Patently Conflicted: Medical Schools Have Gotten into the Health Technology Business in a Big Way, but in the Wake of Litigation, Institutions May Surface as Guilty of Conflicts of Interest

By Otrompke, John | University Business, February 2004 | Go to article overview

Patently Conflicted: Medical Schools Have Gotten into the Health Technology Business in a Big Way, but in the Wake of Litigation, Institutions May Surface as Guilty of Conflicts of Interest


Otrompke, John, University Business


On its surface, the ripples of development activity generated by the Bayh-Dole Act seem to know no containment. The 1980 act has spurred technological development and led to massive reinvestments by the country's universities. In the medical field, the policy preceded a wave of new pharmaceuticals development, with almost 400 new therapeutic agents in clinical trials in the field of ontology alone.

The field of healthcare, in fact, is of singular note with regard to the Bayh-Dole Act. Medicine may be the one field wherein the principles of Bayh-Dole hit the wall of controversy--a controversy which has become more pronounced as a number of voluntary standards have emerged which seem to cut against the grain of the federal Law.

It all has to do with conflicts of interest. Recent trends may indicate an inherent contradiction in the Bayh-Dole Act's policies, at least vis-a-vis medical care. For since a number of tragic deaths in the late 1990s, professional medical organizations have been devising conflict-of-interest rules for healthcare-related research, and in March 2003, the federal government followed suit with the publication by the U.S. Department of Health and Human Services (www.dhhs.gov) of a voluntary guidance on the subject. Last fall, the trend came full circle as the Association of American Medical Colleges (www.aamc.org) published its standards for institutional conflicts of interest in biomedical research.

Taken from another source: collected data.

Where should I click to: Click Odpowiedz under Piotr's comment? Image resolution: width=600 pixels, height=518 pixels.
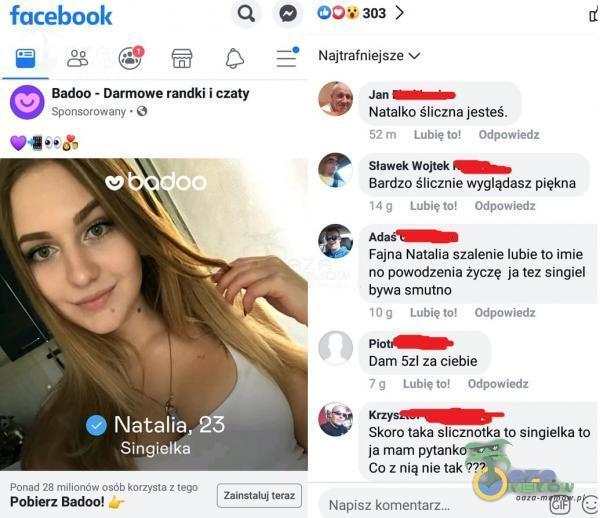[498, 384]
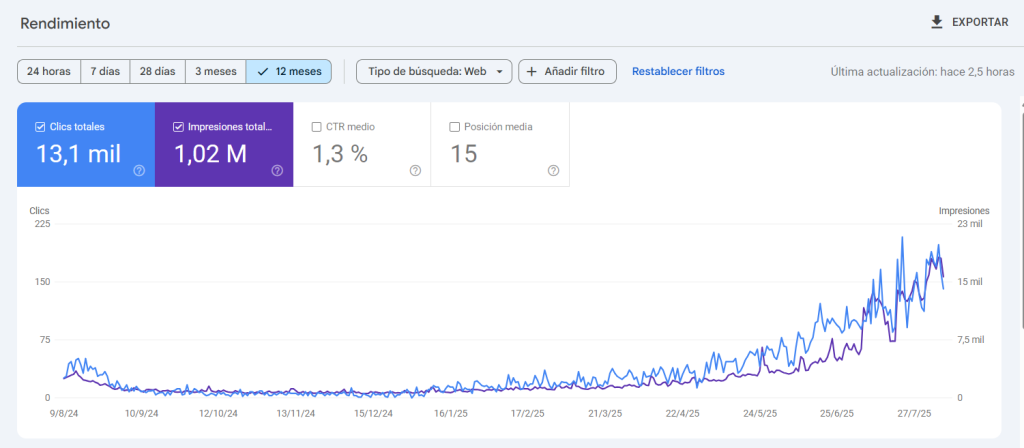Screen dimensions: 1024x448
Task: Click the help icon on CTR medio card
Action: (415, 171)
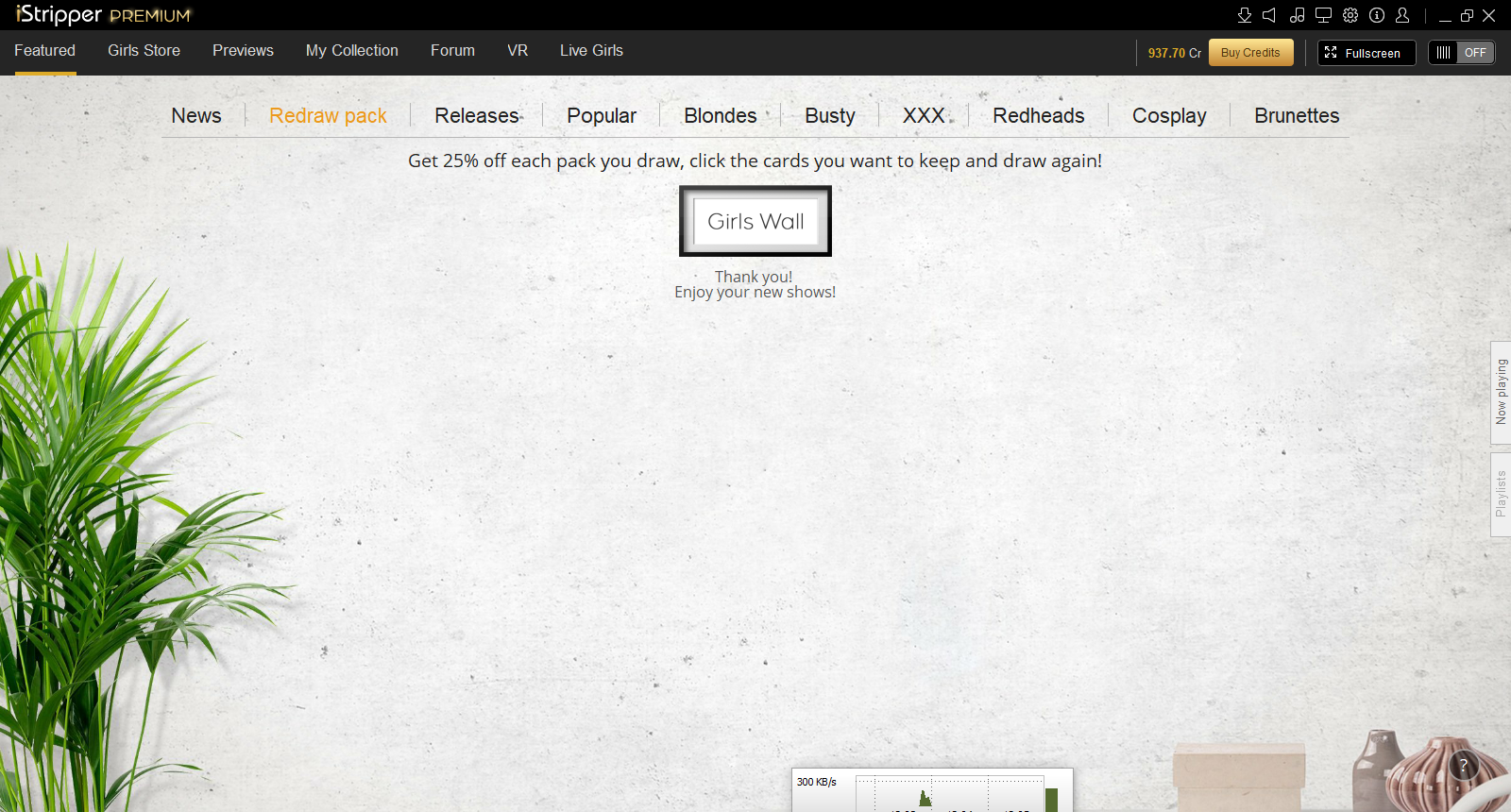Open the downloads icon in title bar
The image size is (1511, 812).
[1245, 15]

Problem is, there are a lot of dollars attached to the patent interests in that research. According to the most recent license survey by the Association of University Technology Managers (www.autm.net), in the past 10 years, federal government research expenditures at U.S. hospitals and medical research institutions have nearly tripled, rising from just over half a billion dollars in 1991, to $1.47 billion in 2001. Patents filed by these institutions rose from 416 in 1991, to 1,212 in 2001, according to the survey.

American medical schools, some say, seem to have an inherent financial conflict whenever they host clinical trials on technology in which they hold a patent interest.

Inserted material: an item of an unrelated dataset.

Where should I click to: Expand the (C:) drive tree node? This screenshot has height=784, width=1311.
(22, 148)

The Evolution of a New Standard?

Let's step back a bit, for a refresher course on the Bayh-Dole Act itself.

The 1980 Act gives research institutions the right to seek a patent interest in discoveries made with federal funds. Institutions generally proceed to license the technology at a fairly early stage, thereby garnering more investment dollars to conduct clinical trials (eventually, on human subjects), as a drug, device, or discovery gradually makes its way from the level of basic science all the way to the marketplace.

And the law places other requirements on those institutions which choose to patent a discovery funded with federal money, reminds William Tew, assistant provost and assistant dean at Johns Hopkins School of Medicine (MD). "It requires that we seek licensees, that we show preference for small companies; and that we share the income with the inventor, for the inventor's personal use," he says. "Like some other institutions, Johns Hopkins shares 35 percent of the net value with the inventor," he adds.

Still, it is because of this patent interest that some analysts theorize research institutions and their employees have a financial conflict of interest, which gives rise to two concerns in research: 1) the objectivity of the research itself, and 2) especially in the healthcare field, the protection of the human research subjects. Medical advances usually must undergo clinical testing on significant populations of human subjects before the FDA allows them to be marketed, but these clinical trials may be conducted at the patent-owning institution, at another institution, or independently by a "contract research organization" (CRO).

Since the tragic death of Jesse Gelsinger, a healthy teenager who participated in a gene therapy trial and died in 1999, it is the issue of human participant protection which has gotten the most attention.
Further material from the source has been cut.